> Work item
When you reach the line that contains "Football (105, 83)" in the data below, start reproducing lines exactly, and stop after the line that contains "http://sportshub.com.sg/BOTR2019 (164, 1875)".

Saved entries
____________
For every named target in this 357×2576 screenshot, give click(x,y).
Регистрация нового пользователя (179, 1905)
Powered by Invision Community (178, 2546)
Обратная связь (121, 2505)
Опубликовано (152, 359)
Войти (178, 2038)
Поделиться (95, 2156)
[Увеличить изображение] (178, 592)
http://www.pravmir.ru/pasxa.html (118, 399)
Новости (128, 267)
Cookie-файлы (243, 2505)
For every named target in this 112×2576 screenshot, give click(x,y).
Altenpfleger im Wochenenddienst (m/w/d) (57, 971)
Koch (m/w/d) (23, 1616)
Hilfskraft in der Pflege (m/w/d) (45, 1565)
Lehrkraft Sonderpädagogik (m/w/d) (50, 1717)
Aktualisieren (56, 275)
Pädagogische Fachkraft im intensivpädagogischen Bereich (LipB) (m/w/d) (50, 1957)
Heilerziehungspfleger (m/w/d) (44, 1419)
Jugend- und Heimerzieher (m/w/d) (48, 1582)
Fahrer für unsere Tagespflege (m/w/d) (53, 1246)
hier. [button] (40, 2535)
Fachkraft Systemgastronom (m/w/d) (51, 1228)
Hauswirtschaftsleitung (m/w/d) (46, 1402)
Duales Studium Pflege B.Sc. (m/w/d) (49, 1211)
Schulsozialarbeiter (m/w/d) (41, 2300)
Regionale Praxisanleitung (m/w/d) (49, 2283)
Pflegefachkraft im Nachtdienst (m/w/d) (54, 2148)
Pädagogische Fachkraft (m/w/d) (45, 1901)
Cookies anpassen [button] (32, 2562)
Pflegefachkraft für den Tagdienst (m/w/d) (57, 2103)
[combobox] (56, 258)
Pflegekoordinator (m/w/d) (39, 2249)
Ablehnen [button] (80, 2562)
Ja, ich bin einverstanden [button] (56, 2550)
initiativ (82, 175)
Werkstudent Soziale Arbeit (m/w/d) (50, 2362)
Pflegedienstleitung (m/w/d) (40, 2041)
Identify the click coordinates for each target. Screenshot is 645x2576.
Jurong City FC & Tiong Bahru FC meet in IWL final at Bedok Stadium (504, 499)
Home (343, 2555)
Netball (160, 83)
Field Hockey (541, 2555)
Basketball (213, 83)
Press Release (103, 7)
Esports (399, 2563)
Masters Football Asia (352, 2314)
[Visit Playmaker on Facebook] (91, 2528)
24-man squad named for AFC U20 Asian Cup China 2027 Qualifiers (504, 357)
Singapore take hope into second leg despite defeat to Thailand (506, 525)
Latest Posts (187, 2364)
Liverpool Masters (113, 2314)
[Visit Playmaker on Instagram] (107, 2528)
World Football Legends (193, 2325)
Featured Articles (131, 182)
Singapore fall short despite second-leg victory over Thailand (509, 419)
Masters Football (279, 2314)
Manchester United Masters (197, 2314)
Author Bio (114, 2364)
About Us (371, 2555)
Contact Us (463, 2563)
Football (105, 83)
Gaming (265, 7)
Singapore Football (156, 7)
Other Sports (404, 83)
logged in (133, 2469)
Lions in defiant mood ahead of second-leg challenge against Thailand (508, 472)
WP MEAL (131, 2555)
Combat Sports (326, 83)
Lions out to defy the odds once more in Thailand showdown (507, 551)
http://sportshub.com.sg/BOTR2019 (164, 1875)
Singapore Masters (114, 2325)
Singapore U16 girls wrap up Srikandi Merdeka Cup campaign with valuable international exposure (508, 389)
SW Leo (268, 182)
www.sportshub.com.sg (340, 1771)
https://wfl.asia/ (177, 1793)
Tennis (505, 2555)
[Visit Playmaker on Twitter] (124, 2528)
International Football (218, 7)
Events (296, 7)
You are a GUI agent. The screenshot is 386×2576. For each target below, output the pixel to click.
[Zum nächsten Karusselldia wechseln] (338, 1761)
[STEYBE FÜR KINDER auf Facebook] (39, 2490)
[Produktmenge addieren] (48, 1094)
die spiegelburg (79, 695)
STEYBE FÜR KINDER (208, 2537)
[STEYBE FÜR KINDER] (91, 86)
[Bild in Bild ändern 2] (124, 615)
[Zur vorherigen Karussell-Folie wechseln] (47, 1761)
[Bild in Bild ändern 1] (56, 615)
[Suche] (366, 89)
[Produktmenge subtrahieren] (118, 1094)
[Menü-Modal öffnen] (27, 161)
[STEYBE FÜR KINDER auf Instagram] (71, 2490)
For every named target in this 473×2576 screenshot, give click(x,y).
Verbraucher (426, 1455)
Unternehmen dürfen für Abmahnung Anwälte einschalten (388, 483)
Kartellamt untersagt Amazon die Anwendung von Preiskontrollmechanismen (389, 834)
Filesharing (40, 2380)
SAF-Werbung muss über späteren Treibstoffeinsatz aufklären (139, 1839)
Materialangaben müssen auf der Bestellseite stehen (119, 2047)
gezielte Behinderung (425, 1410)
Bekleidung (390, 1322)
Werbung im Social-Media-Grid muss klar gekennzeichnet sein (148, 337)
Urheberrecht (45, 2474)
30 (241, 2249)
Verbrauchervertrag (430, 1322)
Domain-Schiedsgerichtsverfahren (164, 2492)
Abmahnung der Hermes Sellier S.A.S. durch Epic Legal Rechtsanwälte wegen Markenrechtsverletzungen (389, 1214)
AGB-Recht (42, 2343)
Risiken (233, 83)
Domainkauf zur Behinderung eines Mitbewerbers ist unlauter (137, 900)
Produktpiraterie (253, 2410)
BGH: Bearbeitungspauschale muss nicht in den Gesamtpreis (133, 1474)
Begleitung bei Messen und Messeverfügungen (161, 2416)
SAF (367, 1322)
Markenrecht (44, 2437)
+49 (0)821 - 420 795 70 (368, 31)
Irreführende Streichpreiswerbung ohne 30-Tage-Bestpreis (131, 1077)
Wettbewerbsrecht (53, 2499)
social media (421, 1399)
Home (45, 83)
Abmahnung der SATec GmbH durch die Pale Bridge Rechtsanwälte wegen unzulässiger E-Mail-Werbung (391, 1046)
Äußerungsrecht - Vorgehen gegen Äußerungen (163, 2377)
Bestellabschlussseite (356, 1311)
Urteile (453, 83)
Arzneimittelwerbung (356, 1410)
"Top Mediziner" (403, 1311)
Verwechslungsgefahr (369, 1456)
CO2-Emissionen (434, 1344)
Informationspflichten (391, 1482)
____________
> Solved problem
Football (105, 83)
Gaming (265, 7)
Singapore Football (156, 7)
Other Sports (404, 83)
logged in (133, 2469)
Lions in defiant mood ahead of second-leg challenge against Thailand (508, 472)
WP MEAL (131, 2555)
Combat Sports (326, 83)
Lions out to defy the odds once more in Thailand showdown (507, 551)
http://sportshub.com.sg/BOTR2019 (164, 1875)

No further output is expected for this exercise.